Record excerpts: Begin

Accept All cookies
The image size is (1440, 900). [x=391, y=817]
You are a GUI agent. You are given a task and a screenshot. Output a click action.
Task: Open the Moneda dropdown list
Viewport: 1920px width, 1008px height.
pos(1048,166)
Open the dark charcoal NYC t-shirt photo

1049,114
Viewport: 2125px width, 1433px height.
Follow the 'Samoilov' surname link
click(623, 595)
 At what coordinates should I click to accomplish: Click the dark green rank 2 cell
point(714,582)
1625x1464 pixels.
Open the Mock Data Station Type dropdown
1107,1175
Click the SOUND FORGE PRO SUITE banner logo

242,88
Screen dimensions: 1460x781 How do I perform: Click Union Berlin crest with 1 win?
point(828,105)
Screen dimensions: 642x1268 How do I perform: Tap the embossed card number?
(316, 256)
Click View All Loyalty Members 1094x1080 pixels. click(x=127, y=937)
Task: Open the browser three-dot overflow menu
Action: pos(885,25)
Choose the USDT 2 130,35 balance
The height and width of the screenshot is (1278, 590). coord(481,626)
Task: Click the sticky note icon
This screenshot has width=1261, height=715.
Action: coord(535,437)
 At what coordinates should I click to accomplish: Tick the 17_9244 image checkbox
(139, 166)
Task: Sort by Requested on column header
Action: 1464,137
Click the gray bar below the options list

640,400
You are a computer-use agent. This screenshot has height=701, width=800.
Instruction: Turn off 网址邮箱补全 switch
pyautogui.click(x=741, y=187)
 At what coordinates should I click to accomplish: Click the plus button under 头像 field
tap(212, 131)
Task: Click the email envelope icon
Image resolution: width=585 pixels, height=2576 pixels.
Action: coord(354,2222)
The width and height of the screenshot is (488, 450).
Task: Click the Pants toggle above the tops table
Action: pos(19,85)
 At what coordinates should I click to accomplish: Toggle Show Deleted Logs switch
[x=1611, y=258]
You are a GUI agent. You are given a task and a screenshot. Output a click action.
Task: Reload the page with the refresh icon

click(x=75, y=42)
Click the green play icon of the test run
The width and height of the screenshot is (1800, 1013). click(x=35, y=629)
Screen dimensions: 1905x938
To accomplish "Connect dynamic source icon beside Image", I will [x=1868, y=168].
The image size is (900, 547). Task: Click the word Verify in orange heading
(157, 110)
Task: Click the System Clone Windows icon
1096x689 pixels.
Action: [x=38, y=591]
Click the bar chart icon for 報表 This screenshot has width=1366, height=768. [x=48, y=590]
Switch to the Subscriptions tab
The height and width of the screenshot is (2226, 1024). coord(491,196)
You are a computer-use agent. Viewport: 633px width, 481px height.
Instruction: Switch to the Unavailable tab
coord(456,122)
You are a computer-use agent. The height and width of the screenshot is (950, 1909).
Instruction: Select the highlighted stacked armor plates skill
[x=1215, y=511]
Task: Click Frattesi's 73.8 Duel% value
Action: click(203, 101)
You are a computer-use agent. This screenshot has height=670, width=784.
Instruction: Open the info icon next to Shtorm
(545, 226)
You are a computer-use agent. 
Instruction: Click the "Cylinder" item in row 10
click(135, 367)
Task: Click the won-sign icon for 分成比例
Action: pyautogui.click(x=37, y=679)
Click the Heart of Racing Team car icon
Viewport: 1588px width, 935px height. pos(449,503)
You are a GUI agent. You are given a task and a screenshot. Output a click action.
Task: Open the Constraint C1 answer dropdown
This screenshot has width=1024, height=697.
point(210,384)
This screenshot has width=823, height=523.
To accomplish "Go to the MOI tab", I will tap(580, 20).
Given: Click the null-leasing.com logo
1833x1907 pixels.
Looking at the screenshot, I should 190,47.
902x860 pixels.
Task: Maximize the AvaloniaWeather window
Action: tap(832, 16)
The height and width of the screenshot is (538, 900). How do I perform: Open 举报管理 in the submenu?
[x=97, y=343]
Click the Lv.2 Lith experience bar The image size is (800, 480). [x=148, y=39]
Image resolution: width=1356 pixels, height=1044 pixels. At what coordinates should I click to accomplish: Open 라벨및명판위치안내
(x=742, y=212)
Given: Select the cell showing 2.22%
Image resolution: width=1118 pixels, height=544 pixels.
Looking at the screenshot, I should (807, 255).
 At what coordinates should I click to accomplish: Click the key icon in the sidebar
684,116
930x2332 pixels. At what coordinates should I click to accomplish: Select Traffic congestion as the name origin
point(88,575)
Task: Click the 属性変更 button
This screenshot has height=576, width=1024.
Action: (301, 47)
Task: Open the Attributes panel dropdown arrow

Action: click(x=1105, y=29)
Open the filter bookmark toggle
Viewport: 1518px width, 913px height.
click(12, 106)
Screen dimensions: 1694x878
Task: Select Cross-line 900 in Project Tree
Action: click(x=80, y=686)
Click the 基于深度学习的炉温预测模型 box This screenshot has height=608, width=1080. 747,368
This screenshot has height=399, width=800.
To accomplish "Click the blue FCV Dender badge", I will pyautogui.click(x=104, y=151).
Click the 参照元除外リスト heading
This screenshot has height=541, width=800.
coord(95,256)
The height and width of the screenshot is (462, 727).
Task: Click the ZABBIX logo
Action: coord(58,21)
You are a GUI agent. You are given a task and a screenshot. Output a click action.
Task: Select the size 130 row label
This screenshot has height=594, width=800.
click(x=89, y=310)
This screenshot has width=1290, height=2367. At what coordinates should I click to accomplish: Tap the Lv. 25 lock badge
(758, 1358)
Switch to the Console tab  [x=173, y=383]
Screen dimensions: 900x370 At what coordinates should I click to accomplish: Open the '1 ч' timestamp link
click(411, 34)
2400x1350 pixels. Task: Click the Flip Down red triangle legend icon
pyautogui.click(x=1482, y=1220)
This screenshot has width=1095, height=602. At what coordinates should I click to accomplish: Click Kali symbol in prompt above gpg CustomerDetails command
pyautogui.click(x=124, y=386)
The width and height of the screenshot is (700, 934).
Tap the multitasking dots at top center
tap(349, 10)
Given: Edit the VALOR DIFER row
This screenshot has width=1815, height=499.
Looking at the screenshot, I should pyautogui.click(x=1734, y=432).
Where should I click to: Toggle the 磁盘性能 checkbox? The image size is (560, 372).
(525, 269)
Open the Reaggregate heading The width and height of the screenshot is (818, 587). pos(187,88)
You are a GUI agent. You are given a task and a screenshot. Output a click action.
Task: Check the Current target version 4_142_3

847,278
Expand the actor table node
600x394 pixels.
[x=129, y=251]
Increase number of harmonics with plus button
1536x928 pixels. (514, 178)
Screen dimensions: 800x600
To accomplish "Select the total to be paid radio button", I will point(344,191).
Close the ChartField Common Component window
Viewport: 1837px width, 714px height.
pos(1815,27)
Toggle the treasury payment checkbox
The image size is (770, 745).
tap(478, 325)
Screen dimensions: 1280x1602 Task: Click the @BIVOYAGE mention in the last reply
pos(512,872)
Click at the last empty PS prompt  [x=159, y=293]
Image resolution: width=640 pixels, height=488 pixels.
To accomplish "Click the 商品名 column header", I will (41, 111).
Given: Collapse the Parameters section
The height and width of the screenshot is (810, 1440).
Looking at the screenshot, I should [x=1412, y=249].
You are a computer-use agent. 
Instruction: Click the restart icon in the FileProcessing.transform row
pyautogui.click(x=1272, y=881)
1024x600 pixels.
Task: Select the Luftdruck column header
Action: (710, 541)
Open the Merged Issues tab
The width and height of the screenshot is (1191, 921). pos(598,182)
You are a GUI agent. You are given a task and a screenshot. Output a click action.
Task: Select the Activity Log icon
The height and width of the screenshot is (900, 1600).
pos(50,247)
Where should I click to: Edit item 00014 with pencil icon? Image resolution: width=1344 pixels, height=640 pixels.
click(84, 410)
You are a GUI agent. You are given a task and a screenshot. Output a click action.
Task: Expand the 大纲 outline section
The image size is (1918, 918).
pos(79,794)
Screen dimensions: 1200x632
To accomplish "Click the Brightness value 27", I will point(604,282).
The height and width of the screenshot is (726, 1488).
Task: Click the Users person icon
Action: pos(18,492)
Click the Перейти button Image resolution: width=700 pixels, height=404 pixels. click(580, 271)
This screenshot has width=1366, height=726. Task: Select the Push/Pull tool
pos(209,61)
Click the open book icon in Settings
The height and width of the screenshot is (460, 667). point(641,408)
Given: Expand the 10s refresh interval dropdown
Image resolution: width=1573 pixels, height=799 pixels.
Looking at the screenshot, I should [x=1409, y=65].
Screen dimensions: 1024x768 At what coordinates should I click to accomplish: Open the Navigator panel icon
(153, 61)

Record excerpts: End

** Exercise goal **
Reproduce verbatim the lines above, from the line with "1833x1907 pixels." through the line with "This screenshot has height=399, width=800.".

** Exercise answer **
1833x1907 pixels.
Looking at the screenshot, I should 190,47.
902x860 pixels.
Task: Maximize the AvaloniaWeather window
Action: tap(832, 16)
The height and width of the screenshot is (538, 900). How do I perform: Open 举报管理 in the submenu?
[x=97, y=343]
Click the Lv.2 Lith experience bar The image size is (800, 480). [x=148, y=39]
Image resolution: width=1356 pixels, height=1044 pixels. At what coordinates should I click to accomplish: Open 라벨및명판위치안내
(x=742, y=212)
Given: Select the cell showing 2.22%
Image resolution: width=1118 pixels, height=544 pixels.
Looking at the screenshot, I should (807, 255).
 At what coordinates should I click to accomplish: Click the key icon in the sidebar
684,116
930x2332 pixels. At what coordinates should I click to accomplish: Select Traffic congestion as the name origin
point(88,575)
Task: Click the 属性変更 button
This screenshot has height=576, width=1024.
Action: (301, 47)
Task: Open the Attributes panel dropdown arrow

Action: click(x=1105, y=29)
Open the filter bookmark toggle
Viewport: 1518px width, 913px height.
click(12, 106)
Screen dimensions: 1694x878
Task: Select Cross-line 900 in Project Tree
Action: click(x=80, y=686)
Click the 基于深度学习的炉温预测模型 box This screenshot has height=608, width=1080. 747,368
This screenshot has height=399, width=800.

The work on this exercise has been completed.